Mahkemece, iddia, savunma, bilirkişi raporu ve dosya kapsamına göre, somut olayda, davacı şirketin, davalı tarafın haksız olarak kullandığı iddia edilen Ç...... isminin davalı tarafça davacının Ç....... olarak tescilinden önce Ç....... şubesi olarak Ticaret Sicil Gazetesi"nde tescil ve ilan ettiği, bu sebeple TTK hükümleri ve açıklanan gerekçelere binaen davalının Çekmeköy ilçe adını ünvan ve adresinde kullanmasının haksız rekabete neden olmadığı , davacı iddialarının sübuta ermediği gerekçesiyle davanın reddine karar verilmiştir.

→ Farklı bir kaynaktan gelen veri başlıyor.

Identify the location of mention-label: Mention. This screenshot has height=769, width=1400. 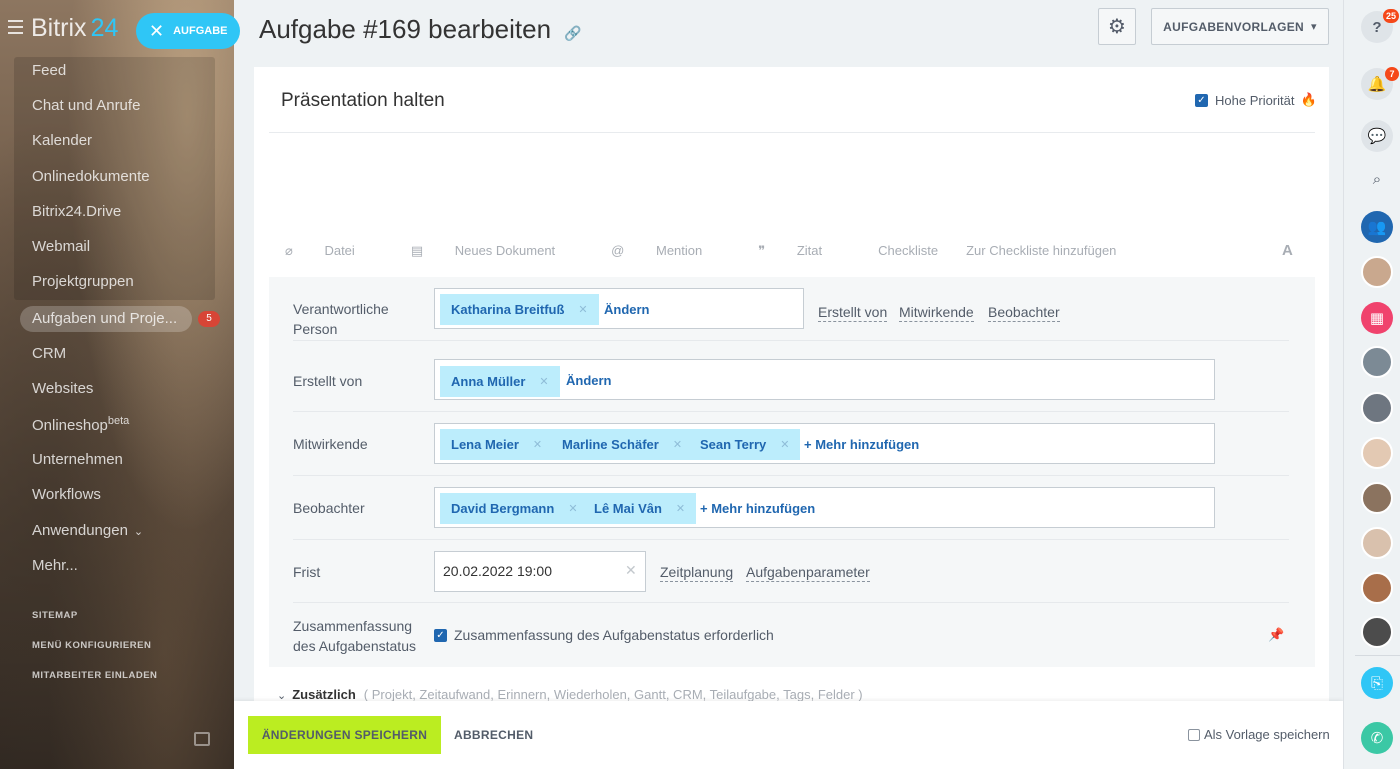
(679, 250).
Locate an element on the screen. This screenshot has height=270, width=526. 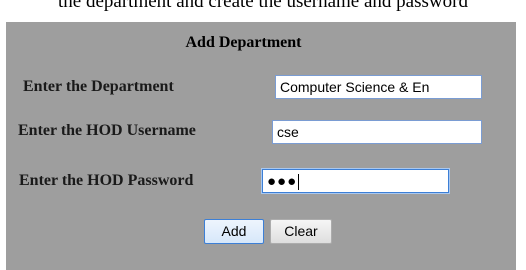
password-input: ●●● is located at coordinates (356, 181).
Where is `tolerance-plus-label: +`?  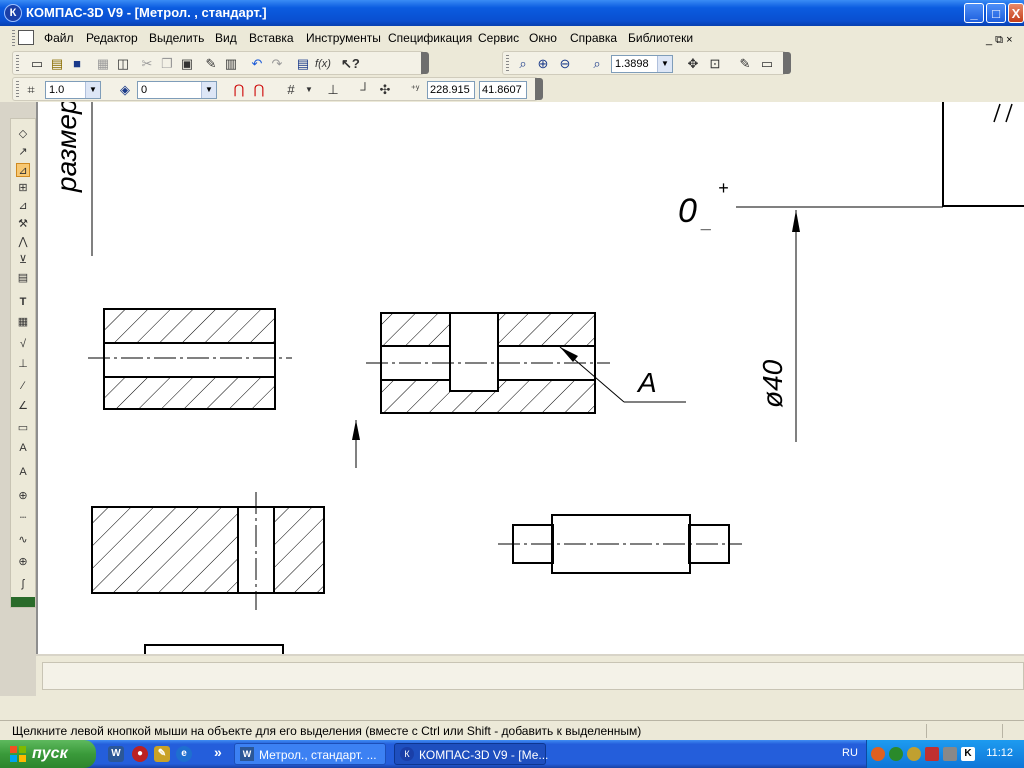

Kararı, davacı vekili temyiz etmiştir.
Dava, haksız rekabetin tespiti ile haksız rekabetten kaynaklanan zararın tahsili istemine ilişkin olup, mahkemece yazılı gerekçe ile davanın reddine karar verilmiştir. Davacı dava dilekçesinde tarafların ayrı ilçelerde C...... markasının yetkili satış ve bayiliğini yapmasına ve davalının Ç......."de resmi olarak bayiliği olmamasına ve aslen Ümraniye bayisi olmasına rağmen, davacının bayiliğini üstlendiği Ç......"de sanki davalının da bayiliği varmış izlenimini oluşturucak şekilde internet sitesinde yaptığı ilanların haksız rekabet teşkil ettiğini ileri sürmüş, davalı da Ç...... ilçesinde şubesinin olduğunu ve eylemin haksız rekabet teşkil etmediğini savunmuştur. Bu durumda mahkemece, öncelikle tarafların bayilik sözleşmeleri getirtilerek faaliyet alanlarının belirlenmesi ve davalının ticaret sicil kayıtlarında şubesinin adresini de merkezin bulunduğu Ü...... olarak belirlemesine rağmen açtığı şubeyi Ç...... şubesi olarak göstermesi, ayrı bir adres göstermemesi durumu değerlendirilerek, aynı adreste yeni bir şube açmış gibi göstermesi eyleminin haksız rekabet oluşturup oluşturmayacağının belirlenmesi gerekirken, davalı tarafından şubenin Ç....... şubesi olarak ticaret siciline tescil ettirilmesi nedeniyle bu şekilde unvan kullanımının haksız rekabet oluşturmayacağına dair yanılgılı gerekçe ve eksik inceleme ile karar verilmesi doğru olmamış, bozmayı gerektirmiştir.
SONUÇ: Yukarıdaki bentte açıklanan nedenlerle davacı vekilinin temyiz itirazlarının kabulü ile kararın BOZULMASINA, ödediği temyiz peşin harcın isteği halinde temyiz edene iadesine, 11/05/2016 tarihinde oybirliğiyle karar verildi.